Dick Eaton wrote about his attorneys league ... "We are all busy attorneys, most married, and have little free time on weekends, even for our draft. We've managed to shrink our draft into a three-hour window on Sunday morning.
"We use blind bidding. We go around the table and each owner throws out a name. We have 15 seconds to scribble our bid and our initials on a memo sheet. High bid wins. Ties go to an auction between the tied owners. The tough part is the winner usually has to eat a few bucks on each player since the next highest bid isn't always $1 more. In our first year, the winning owner would get his player for $1 over the next highest bid, but with no danger of over-bidding, one guy bid $75 for Barry Bonds and got him for $38. We changed the rule the next year.
"Two years ago we couldn't find an agreeable date for the draft, so we did it over a long lunch. Instead of blind bids, we did blind players too. Each round, we'd write down a player and bid. If we were the only ones throwing that name out, he was ours for that price. Two or more openers on the same player were decided by high bid. This made for interesting strategies. One guy grabbed Larry Walker for $1 in the first round because he didn't think anyone else would go after him that early, and he was right."
Doug Peterson e-mailed us this strategy for a long-distance draft ... "(Our owners) are spread all over the map. Using only e-mail to communicate, one of our founding fathers came up with this auction system...

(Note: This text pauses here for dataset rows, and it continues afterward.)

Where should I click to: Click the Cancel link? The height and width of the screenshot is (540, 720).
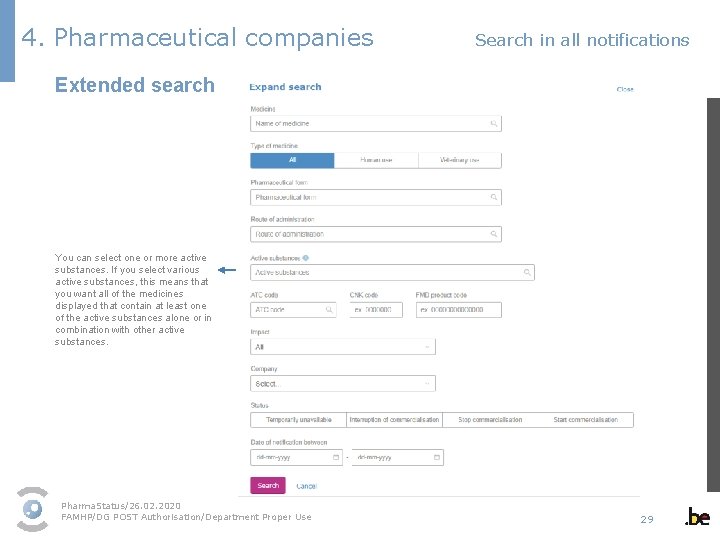pyautogui.click(x=306, y=486)
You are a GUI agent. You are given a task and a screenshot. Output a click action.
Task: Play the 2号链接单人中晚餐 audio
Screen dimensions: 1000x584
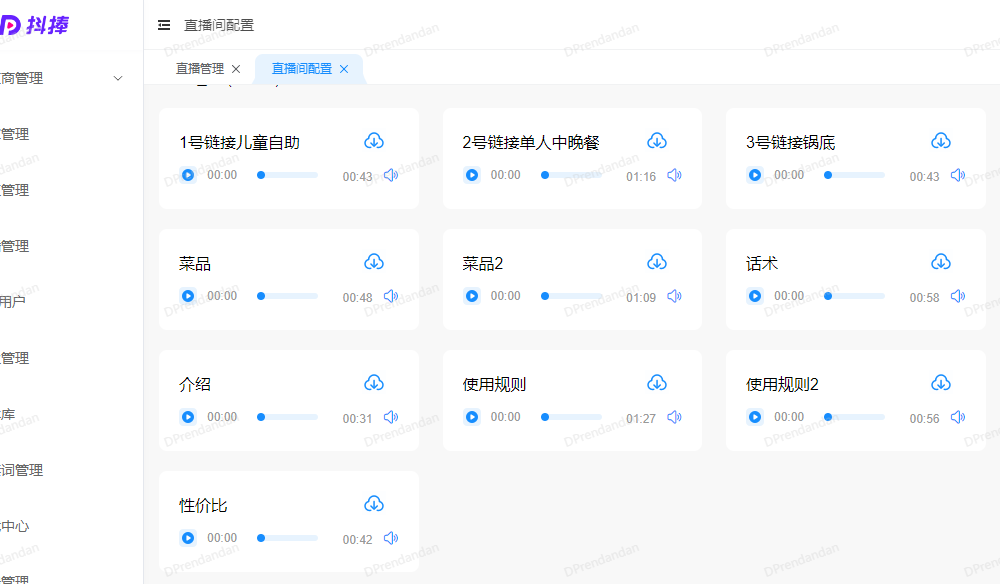[x=472, y=175]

"In each round, players e-mail their bids to the league office. The league e- mails the latest bidding status to all the owners. Success of this scheme hinges upon the parallelism of bidding and signing.
"(Ensuing) bids can be submitted on players who have not been bid on and players that have a current active bid from another owner. If a bid submitted in Round X is still active (has not been outbid by another owner) after Round X+1 is completed, the (last bidding) owner has officially signed that player at the bidding price.
"Each owner (has) a team payroll of $30. To help assure that the players chosen will never exceed the cap, owners are required to keep their total outlays, including new bids, below $30 at all times. As the auction proceeds, owners must take into account the bid salaries of signed players and players they previously bid on whose bids are still active. When a player is signed, the owner who is outbid gets back his tied-up money to use in further pursuit of the same or any other player.
"The auction ends when all owners submit "No Bid" messages to the league, which can only be done after they have filled their roster with signed players."
This approach likely stretches the draft out over a number of days, or weeks.